> **Tasks to perform**:
[1] In the share handling regulations, rewrite the paragraph beginning "Pursuant to the authority granted" more briefly and keep its main facts.
[2] Name every matter that Article 1 of the share handling regulations says is governed by these Regulations.
[3] Duplicate the share handling regulations word for word, between "(Amended on June" and "2. (Transfer Agent)", inclusive.

> **Document extract**:
Exhibit 1.2
(TRANSLATION)
SHARE HANDLING REGULATIONS
OF
MATSUSHITA ELECTRIC INDUSTRIAL CO., LTD.
(Amended on June 29, 2004)
MATSUSHITA ELECTRIC INDUSTRIAL CO., LTD.
(TRANSLATION)
SHARE HANDLING REGULATIONS
OF
MATSUSHITA ELECTRIC INDUSTRIAL CO., LTD.
(Matsushita Denki Sangyo Kabushiki Kaisha)
CHAPTER I
GENERAL PROVISIONS
Article 1. (Purpose)
Pursuant to the authority granted by Article 12 of the Articles of Incorporation of the Company, as amended, these Regulations shall govern the denominations of share certificates, handling of shares of stock of the Company and charges therefor; handling of shares in respect of beneficial shareholders shall be governed by Chapter XI of these Regulations.
Article 2. (Transfer Agent)

> **Dataset extract**:
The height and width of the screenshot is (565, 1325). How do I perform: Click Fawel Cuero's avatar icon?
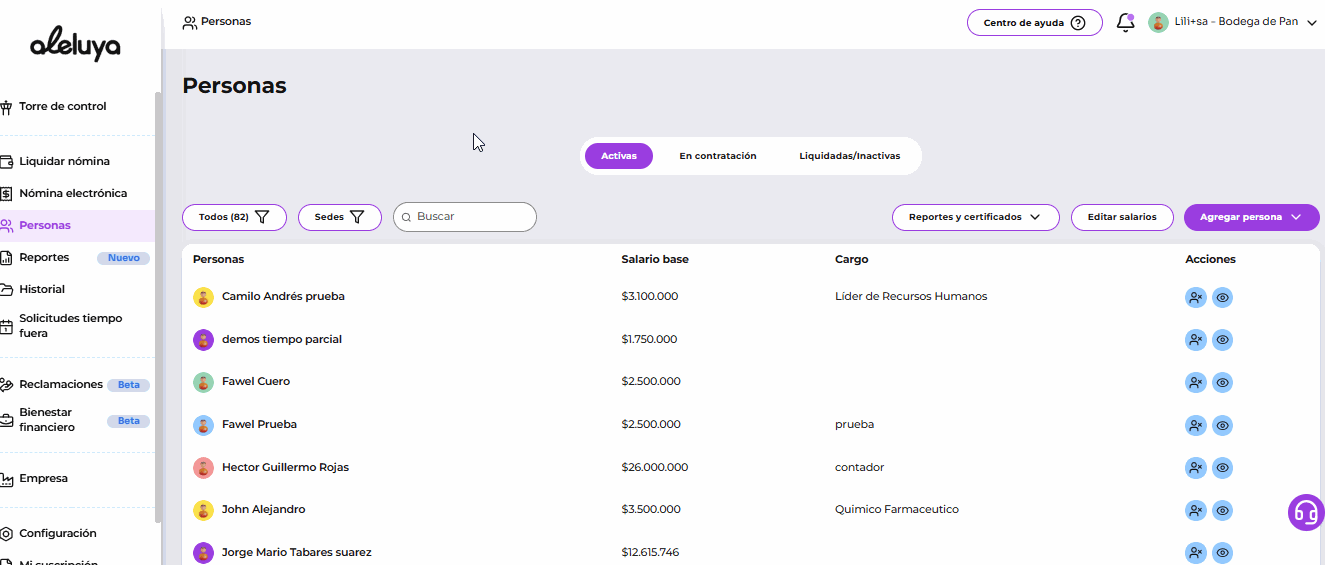[203, 382]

> **Answers given**:
[1] Under Article 12 of the Company's amended Articles of Incorporation, these Regulations govern share certificate denominations, the handling of the Company's shares, and the charges for that handling. Chapter XI governs share handling for beneficial shareholders.

[2]
- Denominations of share certificates
- Handling of shares of stock of the Company
- Charges for that handling
- Handling of shares in respect of beneficial shareholders (governed by Chapter XI)

[3]
(Amended on June 29, 2004)
MATSUSHITA ELECTRIC INDUSTRIAL CO., LTD.
(TRANSLATION)
SHARE HANDLING REGULATIONS
OF
MATSUSHITA ELECTRIC INDUSTRIAL CO., LTD.
(Matsushita Denki Sangyo Kabushiki Kaisha)
CHAPTER I
GENERAL PROVISIONS
Article 1. (Purpose)
Pursuant to the authority granted by Article 12 of the Articles of Incorporation of the Company, as amended, these Regulations shall govern the denominations of share certificates, handling of shares of stock of the Company and charges therefor; handling of shares in respect of beneficial shareholders shall be governed by Chapter XI of these Regulations.
Article 2. (Transfer Agent)